• [TASK TO COMPLETE]:
Find all lines with the word "Production" in the material, then copy them.

*** RECORDS PROVIDED Section Begins ***

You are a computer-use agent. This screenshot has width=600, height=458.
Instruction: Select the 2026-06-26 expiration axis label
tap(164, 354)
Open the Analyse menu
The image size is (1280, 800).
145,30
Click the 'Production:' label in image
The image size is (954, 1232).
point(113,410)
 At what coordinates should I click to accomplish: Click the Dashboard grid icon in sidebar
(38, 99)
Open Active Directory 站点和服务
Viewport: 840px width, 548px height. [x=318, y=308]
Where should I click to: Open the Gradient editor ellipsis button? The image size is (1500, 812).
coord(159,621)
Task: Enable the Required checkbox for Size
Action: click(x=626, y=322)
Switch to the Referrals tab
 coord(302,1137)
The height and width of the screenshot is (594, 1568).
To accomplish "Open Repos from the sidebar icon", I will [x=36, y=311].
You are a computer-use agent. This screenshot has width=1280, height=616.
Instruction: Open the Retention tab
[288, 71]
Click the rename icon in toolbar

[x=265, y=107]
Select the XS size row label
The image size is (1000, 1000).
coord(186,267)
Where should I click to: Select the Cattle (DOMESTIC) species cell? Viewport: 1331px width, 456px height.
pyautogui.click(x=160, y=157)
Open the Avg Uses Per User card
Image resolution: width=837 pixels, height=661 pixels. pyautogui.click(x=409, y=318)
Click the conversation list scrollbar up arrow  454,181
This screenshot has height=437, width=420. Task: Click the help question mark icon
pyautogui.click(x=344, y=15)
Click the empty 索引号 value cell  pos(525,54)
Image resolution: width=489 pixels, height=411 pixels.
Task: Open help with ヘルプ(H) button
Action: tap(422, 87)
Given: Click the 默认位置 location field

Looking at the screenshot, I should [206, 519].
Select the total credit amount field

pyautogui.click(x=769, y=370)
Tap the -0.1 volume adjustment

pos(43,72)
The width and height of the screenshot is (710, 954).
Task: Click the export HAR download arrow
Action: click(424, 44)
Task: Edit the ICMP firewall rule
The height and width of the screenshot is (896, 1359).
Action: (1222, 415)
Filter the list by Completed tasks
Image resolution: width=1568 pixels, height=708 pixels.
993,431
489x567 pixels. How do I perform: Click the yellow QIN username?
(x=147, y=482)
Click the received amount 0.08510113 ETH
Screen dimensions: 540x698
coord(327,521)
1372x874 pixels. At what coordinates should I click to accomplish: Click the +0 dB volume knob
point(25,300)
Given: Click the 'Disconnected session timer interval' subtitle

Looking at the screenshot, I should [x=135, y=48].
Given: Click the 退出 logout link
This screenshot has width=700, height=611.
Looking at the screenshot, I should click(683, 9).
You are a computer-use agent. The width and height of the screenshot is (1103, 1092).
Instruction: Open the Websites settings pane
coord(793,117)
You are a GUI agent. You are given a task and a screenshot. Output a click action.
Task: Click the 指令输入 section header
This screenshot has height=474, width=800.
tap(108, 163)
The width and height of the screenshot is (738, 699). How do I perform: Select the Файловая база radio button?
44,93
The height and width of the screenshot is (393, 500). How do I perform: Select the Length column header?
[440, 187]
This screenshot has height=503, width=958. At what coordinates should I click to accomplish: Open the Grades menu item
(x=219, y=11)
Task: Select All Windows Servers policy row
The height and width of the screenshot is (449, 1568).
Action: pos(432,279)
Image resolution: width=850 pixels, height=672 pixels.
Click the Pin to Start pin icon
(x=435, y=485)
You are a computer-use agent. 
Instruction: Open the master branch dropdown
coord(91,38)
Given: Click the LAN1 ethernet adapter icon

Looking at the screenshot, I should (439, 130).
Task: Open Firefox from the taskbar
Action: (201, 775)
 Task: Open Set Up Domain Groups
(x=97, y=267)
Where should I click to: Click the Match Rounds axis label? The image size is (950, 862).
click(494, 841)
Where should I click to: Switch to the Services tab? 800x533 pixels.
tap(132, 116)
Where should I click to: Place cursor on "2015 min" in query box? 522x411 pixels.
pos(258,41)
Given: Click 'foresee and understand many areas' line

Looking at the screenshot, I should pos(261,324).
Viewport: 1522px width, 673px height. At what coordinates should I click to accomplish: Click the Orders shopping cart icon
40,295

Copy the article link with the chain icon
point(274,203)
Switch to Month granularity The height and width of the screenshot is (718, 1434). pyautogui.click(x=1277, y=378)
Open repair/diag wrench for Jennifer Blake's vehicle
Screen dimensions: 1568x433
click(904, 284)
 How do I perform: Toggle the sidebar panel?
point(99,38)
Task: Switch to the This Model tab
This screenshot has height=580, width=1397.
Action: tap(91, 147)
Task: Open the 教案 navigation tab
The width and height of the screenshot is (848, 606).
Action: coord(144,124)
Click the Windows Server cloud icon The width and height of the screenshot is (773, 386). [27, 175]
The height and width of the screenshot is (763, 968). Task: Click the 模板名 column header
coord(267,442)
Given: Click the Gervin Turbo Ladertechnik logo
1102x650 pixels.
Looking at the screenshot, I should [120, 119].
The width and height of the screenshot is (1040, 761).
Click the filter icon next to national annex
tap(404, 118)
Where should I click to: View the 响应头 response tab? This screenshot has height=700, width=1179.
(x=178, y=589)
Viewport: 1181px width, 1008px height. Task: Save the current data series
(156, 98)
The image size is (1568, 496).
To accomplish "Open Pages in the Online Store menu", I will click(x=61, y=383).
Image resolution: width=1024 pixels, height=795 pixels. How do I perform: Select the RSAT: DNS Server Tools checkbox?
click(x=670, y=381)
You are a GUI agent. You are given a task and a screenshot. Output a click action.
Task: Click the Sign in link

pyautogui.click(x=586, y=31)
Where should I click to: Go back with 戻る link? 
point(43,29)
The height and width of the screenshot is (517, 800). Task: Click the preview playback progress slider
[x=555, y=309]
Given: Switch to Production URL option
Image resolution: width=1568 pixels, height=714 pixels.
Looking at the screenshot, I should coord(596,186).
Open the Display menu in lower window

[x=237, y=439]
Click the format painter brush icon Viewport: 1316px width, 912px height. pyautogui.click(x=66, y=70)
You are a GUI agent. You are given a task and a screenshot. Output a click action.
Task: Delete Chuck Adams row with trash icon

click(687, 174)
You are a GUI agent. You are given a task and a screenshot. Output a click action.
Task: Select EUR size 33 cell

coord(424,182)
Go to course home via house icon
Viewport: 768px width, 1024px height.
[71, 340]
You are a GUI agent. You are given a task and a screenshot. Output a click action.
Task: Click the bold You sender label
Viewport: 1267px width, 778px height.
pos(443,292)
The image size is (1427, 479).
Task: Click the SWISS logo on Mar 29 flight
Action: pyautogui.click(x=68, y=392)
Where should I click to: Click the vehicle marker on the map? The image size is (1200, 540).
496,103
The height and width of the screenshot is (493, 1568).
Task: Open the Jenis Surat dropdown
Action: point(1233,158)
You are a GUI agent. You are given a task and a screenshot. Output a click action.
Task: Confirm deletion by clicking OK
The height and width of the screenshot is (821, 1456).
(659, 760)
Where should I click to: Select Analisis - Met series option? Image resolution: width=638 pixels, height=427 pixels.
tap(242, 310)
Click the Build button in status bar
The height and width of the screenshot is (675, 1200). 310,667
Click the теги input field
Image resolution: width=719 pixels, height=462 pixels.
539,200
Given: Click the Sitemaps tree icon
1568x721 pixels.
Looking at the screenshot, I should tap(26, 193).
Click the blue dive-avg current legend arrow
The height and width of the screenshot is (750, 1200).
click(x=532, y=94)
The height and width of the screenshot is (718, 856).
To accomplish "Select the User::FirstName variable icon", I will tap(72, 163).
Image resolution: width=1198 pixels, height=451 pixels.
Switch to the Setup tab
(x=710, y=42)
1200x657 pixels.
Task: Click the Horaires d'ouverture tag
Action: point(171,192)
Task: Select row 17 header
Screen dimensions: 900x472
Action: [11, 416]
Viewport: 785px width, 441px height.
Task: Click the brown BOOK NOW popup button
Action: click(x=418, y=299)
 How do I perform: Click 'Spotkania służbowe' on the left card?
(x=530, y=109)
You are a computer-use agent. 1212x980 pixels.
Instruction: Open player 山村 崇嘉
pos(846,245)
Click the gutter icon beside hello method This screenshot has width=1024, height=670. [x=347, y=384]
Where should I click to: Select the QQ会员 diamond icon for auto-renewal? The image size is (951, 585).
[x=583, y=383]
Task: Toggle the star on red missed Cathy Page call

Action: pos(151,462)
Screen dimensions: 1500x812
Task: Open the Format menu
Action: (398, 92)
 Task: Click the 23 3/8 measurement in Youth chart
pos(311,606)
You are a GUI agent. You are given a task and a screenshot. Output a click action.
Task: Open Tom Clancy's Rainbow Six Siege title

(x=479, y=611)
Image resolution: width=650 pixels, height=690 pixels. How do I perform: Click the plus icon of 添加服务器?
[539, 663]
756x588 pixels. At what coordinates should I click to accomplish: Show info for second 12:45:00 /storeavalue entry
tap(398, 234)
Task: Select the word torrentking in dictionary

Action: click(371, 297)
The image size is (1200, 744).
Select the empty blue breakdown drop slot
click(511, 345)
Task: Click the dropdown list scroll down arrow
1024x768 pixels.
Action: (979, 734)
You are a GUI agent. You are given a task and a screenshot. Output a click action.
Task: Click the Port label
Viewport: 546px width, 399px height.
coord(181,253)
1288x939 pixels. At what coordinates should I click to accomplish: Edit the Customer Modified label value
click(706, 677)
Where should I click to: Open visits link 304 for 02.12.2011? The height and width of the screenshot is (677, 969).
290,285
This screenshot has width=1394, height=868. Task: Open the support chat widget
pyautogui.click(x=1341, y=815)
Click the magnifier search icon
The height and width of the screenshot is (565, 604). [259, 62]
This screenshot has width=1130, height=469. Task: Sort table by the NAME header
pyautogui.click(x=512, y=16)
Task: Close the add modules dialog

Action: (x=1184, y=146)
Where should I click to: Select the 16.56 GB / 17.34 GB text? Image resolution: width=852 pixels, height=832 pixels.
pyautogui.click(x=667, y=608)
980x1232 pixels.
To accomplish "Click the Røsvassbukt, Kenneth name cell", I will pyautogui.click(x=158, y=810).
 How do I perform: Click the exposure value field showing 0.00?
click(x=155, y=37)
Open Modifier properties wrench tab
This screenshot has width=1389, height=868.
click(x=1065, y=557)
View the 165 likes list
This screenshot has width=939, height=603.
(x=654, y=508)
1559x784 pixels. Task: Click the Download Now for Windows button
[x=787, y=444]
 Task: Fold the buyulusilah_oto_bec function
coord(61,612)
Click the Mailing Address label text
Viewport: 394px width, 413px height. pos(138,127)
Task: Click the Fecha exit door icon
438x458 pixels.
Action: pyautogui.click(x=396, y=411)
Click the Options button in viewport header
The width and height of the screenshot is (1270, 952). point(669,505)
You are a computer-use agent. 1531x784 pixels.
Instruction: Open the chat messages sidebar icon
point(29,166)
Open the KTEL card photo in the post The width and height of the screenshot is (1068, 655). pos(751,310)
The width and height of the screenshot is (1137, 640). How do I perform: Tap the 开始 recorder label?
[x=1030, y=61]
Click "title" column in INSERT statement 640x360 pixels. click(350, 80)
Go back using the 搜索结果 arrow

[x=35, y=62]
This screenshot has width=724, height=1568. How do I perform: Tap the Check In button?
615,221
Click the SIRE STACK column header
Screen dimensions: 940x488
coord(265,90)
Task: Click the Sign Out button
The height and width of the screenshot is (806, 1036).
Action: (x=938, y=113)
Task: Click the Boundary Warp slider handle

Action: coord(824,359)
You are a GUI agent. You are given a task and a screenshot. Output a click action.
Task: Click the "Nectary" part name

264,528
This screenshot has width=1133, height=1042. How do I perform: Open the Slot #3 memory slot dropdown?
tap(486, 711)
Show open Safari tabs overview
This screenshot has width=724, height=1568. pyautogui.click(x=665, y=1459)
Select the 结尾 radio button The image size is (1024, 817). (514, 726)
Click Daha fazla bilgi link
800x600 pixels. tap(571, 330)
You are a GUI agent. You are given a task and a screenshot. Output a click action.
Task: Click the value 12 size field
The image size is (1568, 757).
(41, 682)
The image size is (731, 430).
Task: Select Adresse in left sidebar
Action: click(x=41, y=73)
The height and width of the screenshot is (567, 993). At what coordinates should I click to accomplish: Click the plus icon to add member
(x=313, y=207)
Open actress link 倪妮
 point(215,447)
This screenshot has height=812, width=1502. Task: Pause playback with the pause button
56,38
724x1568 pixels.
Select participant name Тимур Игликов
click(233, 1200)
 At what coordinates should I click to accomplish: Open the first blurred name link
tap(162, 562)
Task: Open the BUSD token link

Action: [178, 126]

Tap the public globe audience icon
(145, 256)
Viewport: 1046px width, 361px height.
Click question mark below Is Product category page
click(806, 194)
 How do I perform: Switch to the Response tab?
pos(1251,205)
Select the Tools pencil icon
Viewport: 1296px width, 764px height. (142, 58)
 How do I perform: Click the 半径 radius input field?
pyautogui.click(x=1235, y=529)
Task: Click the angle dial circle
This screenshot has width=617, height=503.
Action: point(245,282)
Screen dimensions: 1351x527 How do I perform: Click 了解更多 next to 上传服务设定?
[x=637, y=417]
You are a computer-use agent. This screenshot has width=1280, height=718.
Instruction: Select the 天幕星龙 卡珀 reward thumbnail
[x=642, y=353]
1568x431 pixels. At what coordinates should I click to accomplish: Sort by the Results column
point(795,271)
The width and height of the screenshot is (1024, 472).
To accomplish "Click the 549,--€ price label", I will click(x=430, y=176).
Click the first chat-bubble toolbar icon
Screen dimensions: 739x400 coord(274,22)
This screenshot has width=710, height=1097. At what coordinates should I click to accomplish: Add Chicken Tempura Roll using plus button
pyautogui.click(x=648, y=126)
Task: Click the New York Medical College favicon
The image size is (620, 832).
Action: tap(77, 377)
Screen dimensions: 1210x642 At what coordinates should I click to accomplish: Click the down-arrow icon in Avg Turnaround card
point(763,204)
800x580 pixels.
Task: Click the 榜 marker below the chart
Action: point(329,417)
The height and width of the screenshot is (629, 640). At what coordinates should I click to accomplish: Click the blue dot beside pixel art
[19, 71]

*** RECORDS PROVIDED Section Ends ***

• [TASK OUTPUT]:
Click the 'Production:' label in image
Given: Switch to Production URL option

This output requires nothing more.